Josh turned back to the screen where another news report was being told of a house fire. Then he turned back to Andy.
"Aren't you afraid of being caught?"
"Should I be?" She finished the beer then stood for another. "You really are poor entertainment."
"You need psychological help, Andy."
"Tried," she said, turning slightly. "But… I guess I can't bring myself to care about people enough to change."
She pulled out a bottle of Port and popped open the lid. She leaned against the counter and continued her consumption of alcohol.
"How long did you see this psychologist?"
"A day."
"A day?! Andy, a day isn't enough to…."
"Shut up. You whine too much."
"Then leave. No one is keeping you here."
"Neither of us will leave this room until the game is over. Besides, you fail to remember the prize you get if you are the one still alive in 4 ½ hours." She lifted her skirt, taunting him with the pouch once more.
"Why are you so set on giving me the pouch?"
"I'm not. I could care less if you ever got the information it contains, but until one of us is dead, my job here is incomplete."
"Then why take the time to play the game?"
"Because I find it amusing all the ways men try to spend their dying hours. Some pleaded for an antidote, while bribing me with money. Others used my body so they could enjoy their final screw. But you Josh…. You're as bad as the kids. Crying and pouting when they don't receive what they want. Some even screech like they are being flayed on the rack…. Hmmm, now there's an idea…." She drank more Port then looked back at Josh.
"If you were expecting a reaction similar to what you may have had in the past then you have forgotten much about me."
"Oh, I haven't forgotten. But the wimp I'm playing with tonight is not the thing I have learned much about over the years. Nor the thing I've watched from the shadows these last few months."

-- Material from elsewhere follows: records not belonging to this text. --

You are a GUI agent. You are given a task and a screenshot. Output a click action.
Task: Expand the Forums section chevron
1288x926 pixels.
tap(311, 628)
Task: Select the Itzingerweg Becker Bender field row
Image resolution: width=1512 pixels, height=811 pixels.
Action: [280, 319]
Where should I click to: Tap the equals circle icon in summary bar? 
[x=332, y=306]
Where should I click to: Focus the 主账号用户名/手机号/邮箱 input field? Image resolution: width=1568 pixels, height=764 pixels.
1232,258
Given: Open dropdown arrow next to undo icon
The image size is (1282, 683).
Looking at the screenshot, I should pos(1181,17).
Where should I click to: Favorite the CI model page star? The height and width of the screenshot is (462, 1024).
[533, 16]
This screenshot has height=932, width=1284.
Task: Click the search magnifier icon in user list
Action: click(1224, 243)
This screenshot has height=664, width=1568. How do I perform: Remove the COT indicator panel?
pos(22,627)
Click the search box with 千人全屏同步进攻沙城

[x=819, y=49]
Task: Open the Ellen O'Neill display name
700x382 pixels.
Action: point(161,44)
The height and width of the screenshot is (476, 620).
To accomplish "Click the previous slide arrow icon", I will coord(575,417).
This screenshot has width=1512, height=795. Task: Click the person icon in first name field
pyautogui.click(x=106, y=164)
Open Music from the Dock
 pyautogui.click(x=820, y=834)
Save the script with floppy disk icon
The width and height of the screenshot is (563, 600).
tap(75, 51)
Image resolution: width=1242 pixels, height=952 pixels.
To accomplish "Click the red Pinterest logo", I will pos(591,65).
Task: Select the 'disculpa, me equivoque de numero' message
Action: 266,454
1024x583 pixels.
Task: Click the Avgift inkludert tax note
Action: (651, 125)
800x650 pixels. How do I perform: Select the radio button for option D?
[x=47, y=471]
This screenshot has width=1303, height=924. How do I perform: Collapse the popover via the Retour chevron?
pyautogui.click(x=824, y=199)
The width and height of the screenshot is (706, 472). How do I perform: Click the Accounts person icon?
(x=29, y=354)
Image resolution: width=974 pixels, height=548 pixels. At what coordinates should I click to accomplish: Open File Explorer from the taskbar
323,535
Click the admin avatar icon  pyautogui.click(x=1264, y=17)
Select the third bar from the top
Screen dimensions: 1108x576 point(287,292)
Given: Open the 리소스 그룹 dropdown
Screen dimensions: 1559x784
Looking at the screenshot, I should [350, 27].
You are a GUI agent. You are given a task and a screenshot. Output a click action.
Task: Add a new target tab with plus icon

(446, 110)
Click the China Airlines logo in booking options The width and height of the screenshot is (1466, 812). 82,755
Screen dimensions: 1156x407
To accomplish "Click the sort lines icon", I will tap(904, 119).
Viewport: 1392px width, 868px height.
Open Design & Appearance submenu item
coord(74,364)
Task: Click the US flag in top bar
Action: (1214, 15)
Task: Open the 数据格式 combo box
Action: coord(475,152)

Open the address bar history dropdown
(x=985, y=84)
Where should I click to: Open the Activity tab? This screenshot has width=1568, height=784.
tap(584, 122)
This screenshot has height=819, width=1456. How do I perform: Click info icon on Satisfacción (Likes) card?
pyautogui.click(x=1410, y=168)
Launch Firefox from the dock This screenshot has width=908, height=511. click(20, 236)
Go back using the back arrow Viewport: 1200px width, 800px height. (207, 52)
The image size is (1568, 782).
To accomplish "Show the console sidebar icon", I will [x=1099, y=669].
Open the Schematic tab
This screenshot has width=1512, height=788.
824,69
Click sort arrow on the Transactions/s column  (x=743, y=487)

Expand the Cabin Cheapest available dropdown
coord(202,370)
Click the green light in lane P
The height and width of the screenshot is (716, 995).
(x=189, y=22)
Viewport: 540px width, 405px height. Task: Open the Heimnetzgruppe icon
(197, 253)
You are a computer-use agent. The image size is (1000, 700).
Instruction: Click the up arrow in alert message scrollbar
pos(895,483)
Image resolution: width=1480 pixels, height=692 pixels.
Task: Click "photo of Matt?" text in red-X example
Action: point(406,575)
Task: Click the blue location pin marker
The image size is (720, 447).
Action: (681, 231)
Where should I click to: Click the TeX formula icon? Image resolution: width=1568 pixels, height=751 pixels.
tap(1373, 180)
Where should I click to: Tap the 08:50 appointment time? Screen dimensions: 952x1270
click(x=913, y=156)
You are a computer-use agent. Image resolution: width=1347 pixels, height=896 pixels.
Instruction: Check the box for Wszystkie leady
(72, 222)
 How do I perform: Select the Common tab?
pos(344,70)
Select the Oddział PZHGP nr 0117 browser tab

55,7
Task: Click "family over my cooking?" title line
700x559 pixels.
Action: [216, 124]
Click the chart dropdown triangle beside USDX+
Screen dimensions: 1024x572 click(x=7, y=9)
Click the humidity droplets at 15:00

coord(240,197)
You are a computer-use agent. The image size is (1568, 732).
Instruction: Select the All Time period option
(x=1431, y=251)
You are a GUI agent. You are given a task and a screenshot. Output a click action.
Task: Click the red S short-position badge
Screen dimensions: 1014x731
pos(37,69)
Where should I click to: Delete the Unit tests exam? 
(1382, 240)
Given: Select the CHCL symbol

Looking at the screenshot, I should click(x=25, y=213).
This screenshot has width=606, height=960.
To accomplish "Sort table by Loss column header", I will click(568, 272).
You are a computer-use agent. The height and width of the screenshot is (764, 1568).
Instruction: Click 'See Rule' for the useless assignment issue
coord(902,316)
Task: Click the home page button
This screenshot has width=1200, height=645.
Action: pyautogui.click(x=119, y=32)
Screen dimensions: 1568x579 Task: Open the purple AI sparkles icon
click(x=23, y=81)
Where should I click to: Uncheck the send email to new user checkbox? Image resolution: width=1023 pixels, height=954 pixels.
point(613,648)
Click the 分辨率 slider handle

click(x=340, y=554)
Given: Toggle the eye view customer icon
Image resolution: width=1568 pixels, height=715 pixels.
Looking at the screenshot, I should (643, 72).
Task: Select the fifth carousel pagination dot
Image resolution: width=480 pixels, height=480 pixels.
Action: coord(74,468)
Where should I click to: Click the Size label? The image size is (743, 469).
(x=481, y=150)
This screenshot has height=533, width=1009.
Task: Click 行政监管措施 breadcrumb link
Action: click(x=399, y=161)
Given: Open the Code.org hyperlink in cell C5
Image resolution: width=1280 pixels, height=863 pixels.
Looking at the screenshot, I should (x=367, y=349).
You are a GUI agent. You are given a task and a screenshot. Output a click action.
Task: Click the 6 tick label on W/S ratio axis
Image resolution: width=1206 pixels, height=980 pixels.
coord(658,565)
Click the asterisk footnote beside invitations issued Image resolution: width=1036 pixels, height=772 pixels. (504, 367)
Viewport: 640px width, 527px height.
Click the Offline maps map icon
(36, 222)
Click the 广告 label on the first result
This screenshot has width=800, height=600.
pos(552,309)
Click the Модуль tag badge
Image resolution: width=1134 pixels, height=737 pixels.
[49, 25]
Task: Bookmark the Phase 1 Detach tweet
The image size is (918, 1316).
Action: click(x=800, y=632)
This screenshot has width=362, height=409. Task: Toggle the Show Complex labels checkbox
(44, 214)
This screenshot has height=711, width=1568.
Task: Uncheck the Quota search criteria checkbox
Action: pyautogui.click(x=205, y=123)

"So, we are at an impasse."
"Whatever. I'm just waiting for the game results."
Andy swayed back to the couch and sat hard on the floor between the couch and the coffee table. She set the bottle of Port next to her elbow and stared mindlessly at the screen.
Sighing loudly, Josh went back to the bed and sat. The beer bottle Andy had opened for him scrapped across the nightstand as he lifted it to his lips. The liquid sloshed a little as he drank more. The room remained silent save for the drone of the TV announcers. Soon Josh lay down. He rested, but didn't really sleep. He turned when he heard a groan.
"Andy?" Josh asked.
She didn't respond.
He got up and approached the couch. She was lying on the floor with Port and vomit on the floor in front of her.
"Andy!" Josh pulled the couch back.
She slowly rolled to her back as he knelt beside her. "Game over," she whispered, pressing the pouch into his hand. "You win."
"No. Stay with me Andy." He picked up the phone in the room to dial 9-1-1, but the phone was dead.
Andy didn't move from where she lay on the floor—her chest only rising a little with each breath. She coughed up some stuff before her chest refused to rise again.
Josh slowly set the phone back in its cradle, before putting the pouch into his pocket. He gathered his things finding the battery for his cell under the nightstand and plugging it back in to report her intrusion. Then he waited until the local police arrived with emergency crews to remove her body. The last twelve hours just didn't seem real, and yet they had to have been since he had a hangover from consuming the alcohol. He gave his report, leaving out most of what really happened, before checking out early and spending the rest of his vacation time at home.